At some stage this year the penny will drop and our policy makers will realise that we have been gamed by a cabal of speculators – some of whom reside within the central banks of foreign governments and that their actions are a direct threat to our national economic security.
Sadly by the time action is taken to pop the currency bubble hundreds of quality export businesses in the secondary and tertiary sectors will have gone bust throwing thousands of well paid middle-aged employees on the scrap heap.
There is a lot more to the story of the Australian economy over the past 30 years and the painful transformation from an economy based on primary industry and tariff protected manufacturers – to one based in the secondary and tertiary industry sectors has taken years of hard work – much of which is now being flushed down the drain.
But go ahead Glenn and think this is just an economics parlor game for your intellectual amusement. It says much about you vacuous understanding of doing business in the real world.
Strong words from Simon Mansfield indicate clearly that he is ignorant of the true history of the Aussie Dollar.
For much of its heyday it was pegged at $US1.10 and the Pound Sterling at 25 bob.
Far from being higher value than previously, is it perhaps back into its historic range?
Exporters can always be expected to seek to depress the value of our wages and savings so that they can receive greater returns.
Perhaps somebody out there who has no axe to grind can provide us a graph of the Aussie since its inception, against our principal trading currencies including the Yen and the CHY.
John,
Clearly you didn’t read what I actually said.
paragraph 6…
“What so many people don’t seem to understand is that Australia was able to have a high wage environment largely in part because our currency over the past 25 years was valued at a much lower level that it is today. That enabled us to maintain good wages from a domestic perspective while still being internationally competitive.”
Prior to some 25 years ago we had high tariffs that keep domestic manufactures competitive by a protective wall.
When the tariffs came down and the dollar was floated the currency quickly fell from it’s historical levels.
While this partly countered the impact of lower tariffs – the lower exchange rate was also instrumental in facilitating a new era of secondary and tertiary export businesses – that Austrade and various state government have spent a lot of time and money helping to build up over that time, and for most of that time have paid high wages from a domestic perspective while still being low from an international position – such as Japan, US and Europe.

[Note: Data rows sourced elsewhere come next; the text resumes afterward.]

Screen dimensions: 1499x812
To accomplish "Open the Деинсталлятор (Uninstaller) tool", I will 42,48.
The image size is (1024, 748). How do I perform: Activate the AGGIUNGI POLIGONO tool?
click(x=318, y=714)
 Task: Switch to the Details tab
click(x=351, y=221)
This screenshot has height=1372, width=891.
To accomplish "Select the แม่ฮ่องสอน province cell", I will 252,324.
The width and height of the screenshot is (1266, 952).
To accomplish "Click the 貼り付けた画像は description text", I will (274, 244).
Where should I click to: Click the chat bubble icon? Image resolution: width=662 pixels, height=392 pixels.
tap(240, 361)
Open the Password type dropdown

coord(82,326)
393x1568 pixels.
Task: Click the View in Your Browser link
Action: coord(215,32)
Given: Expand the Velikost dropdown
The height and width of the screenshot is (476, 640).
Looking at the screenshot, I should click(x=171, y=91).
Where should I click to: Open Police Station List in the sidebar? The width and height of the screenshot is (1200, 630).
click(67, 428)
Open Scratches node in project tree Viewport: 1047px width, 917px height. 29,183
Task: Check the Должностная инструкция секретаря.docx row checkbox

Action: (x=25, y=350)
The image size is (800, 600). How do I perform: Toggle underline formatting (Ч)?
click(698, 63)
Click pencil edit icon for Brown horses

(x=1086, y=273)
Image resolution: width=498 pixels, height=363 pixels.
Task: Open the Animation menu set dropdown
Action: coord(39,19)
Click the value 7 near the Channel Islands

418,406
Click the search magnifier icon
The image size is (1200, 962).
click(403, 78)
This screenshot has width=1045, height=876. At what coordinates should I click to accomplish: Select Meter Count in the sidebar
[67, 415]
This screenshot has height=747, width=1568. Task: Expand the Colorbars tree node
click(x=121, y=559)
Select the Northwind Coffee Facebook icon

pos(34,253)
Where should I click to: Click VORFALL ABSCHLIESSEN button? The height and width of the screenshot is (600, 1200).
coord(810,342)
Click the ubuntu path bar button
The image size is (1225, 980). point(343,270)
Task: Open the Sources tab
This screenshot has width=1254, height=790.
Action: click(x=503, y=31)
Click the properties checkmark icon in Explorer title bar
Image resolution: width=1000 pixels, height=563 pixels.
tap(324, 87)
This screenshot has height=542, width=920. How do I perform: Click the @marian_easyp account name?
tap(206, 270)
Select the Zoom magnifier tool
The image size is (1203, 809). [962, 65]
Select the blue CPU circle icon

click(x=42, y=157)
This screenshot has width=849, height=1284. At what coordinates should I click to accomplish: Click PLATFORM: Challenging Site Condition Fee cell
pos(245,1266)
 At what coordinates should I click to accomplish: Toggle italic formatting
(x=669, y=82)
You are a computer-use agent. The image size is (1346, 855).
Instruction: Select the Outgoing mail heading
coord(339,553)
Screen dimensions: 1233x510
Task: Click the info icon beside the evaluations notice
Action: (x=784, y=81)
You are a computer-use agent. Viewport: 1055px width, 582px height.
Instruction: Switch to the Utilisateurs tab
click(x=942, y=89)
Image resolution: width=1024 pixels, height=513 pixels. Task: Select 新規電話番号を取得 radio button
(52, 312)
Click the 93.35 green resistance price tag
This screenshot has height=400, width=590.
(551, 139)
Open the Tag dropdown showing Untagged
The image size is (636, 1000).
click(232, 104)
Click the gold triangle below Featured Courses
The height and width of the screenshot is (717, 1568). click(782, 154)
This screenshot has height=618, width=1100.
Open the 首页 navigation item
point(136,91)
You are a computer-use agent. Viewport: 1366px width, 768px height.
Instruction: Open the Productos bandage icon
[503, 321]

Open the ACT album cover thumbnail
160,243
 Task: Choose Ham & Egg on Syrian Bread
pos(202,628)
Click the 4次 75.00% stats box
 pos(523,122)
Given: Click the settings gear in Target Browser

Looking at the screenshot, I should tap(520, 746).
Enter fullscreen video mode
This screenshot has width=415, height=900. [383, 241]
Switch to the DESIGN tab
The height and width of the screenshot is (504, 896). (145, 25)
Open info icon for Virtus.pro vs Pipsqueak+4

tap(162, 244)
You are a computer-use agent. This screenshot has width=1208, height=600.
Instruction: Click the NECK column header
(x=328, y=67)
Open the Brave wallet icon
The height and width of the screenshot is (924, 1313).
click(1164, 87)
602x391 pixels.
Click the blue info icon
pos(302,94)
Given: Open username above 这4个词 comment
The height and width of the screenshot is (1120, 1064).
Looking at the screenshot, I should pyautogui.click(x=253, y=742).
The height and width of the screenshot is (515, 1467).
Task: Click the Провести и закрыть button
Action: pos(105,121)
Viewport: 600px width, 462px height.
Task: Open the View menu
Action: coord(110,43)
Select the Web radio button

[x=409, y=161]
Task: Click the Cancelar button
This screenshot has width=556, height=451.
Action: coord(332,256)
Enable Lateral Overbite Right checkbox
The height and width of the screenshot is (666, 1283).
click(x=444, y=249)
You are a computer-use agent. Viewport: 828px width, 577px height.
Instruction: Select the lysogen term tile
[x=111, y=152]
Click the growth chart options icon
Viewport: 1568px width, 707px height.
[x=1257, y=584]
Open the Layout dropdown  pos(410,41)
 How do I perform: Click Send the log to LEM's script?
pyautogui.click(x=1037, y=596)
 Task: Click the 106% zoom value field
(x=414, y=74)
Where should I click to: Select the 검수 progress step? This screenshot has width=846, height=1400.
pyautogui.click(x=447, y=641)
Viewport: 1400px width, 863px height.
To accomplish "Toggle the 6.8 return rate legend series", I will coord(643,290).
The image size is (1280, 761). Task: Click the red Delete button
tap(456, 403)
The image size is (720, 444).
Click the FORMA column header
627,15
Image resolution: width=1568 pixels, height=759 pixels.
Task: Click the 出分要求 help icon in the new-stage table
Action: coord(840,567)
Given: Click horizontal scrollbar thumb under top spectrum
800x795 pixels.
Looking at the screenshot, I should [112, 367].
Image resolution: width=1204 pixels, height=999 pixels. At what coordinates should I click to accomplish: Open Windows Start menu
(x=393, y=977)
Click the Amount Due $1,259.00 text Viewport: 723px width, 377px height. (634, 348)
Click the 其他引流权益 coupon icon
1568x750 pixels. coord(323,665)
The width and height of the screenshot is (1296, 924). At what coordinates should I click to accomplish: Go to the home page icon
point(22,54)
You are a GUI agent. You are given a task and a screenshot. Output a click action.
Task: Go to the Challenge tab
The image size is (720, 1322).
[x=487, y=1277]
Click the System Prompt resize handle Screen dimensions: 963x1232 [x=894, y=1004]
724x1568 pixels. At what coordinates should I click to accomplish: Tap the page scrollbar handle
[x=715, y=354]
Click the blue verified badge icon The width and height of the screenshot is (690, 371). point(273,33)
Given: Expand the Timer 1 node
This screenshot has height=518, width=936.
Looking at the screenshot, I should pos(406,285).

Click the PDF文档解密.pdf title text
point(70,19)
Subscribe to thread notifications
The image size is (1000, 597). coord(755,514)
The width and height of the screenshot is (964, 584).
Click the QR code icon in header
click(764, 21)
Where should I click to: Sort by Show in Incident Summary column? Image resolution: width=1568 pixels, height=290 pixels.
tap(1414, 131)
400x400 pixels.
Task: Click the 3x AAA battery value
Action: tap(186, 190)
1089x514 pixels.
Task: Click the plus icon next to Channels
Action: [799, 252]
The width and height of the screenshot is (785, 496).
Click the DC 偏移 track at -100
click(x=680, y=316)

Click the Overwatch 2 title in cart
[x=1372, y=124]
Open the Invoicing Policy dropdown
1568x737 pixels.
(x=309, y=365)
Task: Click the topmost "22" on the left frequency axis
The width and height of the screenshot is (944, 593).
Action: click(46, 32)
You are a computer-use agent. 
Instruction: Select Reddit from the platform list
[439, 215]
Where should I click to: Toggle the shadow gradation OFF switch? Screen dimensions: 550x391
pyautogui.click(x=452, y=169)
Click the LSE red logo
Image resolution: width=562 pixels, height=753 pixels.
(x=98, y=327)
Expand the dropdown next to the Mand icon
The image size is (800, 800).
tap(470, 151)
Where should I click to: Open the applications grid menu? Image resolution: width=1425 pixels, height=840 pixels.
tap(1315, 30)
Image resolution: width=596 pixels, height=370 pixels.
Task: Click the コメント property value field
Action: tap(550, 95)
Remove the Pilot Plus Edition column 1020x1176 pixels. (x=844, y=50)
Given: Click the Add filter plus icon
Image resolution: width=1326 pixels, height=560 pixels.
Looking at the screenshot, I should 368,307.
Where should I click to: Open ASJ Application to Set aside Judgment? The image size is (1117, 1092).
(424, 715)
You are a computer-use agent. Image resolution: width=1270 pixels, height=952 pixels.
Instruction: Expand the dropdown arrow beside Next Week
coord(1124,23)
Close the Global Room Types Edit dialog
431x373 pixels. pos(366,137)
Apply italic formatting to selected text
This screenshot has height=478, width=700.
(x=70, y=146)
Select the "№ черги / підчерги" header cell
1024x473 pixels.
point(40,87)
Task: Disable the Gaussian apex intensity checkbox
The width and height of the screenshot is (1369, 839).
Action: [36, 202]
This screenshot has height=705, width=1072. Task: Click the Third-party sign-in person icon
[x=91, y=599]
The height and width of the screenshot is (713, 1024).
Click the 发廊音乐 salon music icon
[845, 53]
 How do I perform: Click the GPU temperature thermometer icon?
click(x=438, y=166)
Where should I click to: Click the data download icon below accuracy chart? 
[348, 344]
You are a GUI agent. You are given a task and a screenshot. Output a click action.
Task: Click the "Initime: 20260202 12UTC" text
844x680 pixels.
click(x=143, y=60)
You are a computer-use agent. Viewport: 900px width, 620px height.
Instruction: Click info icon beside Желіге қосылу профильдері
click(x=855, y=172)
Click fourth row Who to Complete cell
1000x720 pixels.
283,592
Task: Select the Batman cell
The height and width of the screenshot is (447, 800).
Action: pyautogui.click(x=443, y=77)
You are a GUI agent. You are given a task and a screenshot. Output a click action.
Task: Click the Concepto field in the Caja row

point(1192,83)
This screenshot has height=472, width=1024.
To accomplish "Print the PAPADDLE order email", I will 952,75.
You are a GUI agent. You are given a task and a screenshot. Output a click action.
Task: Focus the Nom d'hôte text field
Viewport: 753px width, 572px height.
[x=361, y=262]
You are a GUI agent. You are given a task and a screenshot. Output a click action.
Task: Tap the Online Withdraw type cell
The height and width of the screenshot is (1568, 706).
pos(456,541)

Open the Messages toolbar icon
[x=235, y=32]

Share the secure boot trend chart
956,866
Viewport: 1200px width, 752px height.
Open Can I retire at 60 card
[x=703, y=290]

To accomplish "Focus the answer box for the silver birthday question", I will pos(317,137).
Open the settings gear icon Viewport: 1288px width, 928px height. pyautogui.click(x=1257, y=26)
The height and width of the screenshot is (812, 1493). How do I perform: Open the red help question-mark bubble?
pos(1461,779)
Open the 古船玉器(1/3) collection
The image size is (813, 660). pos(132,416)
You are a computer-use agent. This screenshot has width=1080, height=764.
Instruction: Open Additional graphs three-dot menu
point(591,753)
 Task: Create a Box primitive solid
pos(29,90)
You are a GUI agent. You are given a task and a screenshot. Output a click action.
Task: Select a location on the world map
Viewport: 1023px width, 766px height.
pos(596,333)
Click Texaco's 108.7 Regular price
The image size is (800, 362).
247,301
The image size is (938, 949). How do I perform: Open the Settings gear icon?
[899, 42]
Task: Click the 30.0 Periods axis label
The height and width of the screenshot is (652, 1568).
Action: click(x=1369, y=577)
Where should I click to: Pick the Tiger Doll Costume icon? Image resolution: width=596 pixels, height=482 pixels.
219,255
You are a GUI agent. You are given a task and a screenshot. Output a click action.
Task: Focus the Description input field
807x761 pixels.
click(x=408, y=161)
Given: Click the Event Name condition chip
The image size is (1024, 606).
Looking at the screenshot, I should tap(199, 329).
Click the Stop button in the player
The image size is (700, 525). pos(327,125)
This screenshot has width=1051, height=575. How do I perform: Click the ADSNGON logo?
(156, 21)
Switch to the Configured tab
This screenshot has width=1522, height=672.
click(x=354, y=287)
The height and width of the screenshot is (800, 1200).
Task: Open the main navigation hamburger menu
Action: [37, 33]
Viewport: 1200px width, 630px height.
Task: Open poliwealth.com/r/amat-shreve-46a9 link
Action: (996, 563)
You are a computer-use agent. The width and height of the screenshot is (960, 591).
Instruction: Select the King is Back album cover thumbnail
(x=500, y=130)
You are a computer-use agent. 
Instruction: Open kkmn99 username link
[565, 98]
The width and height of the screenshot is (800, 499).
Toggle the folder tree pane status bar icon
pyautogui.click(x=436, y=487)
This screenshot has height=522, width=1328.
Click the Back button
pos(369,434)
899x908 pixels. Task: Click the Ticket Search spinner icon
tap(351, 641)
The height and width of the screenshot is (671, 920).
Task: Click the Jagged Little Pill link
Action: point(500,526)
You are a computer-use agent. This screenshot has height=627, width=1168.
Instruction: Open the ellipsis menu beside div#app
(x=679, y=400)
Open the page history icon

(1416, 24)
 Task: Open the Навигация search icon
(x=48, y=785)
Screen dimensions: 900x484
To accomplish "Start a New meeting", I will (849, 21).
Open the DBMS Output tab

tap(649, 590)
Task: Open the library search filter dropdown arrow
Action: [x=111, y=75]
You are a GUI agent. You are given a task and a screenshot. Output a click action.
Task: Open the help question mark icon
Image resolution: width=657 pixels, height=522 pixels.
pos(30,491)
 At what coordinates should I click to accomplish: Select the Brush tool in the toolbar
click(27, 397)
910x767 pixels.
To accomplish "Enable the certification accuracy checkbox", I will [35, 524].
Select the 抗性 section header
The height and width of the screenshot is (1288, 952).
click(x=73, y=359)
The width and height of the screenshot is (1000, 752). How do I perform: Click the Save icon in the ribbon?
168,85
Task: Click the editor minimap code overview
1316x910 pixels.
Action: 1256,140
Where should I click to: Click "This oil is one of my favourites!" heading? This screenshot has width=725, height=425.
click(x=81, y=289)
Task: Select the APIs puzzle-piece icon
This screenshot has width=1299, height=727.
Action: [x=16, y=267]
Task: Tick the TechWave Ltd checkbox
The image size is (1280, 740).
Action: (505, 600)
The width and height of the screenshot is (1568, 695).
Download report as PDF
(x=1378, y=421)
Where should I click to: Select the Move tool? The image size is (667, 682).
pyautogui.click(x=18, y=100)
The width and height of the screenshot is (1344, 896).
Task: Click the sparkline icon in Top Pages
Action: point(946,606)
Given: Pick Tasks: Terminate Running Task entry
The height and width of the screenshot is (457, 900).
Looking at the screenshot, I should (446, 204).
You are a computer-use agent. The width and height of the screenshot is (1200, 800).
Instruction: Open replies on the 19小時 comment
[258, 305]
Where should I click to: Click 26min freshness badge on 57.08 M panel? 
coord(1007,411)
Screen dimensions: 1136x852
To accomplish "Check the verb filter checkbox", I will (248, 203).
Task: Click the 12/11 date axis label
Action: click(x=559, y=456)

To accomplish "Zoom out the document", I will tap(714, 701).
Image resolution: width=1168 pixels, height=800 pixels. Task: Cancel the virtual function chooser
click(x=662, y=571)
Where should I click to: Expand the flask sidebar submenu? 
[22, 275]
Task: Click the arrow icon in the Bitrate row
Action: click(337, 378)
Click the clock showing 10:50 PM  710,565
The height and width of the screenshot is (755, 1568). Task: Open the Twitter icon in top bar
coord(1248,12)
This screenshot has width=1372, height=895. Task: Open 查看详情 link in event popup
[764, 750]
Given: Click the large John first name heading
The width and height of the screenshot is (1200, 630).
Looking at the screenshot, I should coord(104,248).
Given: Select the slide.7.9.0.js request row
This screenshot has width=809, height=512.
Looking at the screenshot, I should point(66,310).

John – at least read what was actually written and take notice of the timeframes being discussed.
I’m quite aware of the artificially high exchange rates that existed prior to the dollar being floated via an initial peg to the pound under what remained of the gold standard and then later to the US dollar. For various reasons the dollar was kept at these high levels, but as any forex graph will show it fell like a brick once it was floated in Dec 1983.
As to wages. It’s very simply – wages will either go down over time via no wage increases or they will be terminated in total as the jobs associated with those wages are sent offshore. I have no desire to pay people less or take jobs offshore.
But if there is not the the export income to pay them – then it’s a pretty simple choice. That is unless you think I should mortgage my house and subsidize the wages bill from capital rather than cash flow. A process that will still end in the jobs being terminated when the capital runs dry.
What? Read your negative, pessimistic, one eyed bleatings a third time? No way.
So sacking people due to suppressed export earnings is now a positive, optimistic outcome.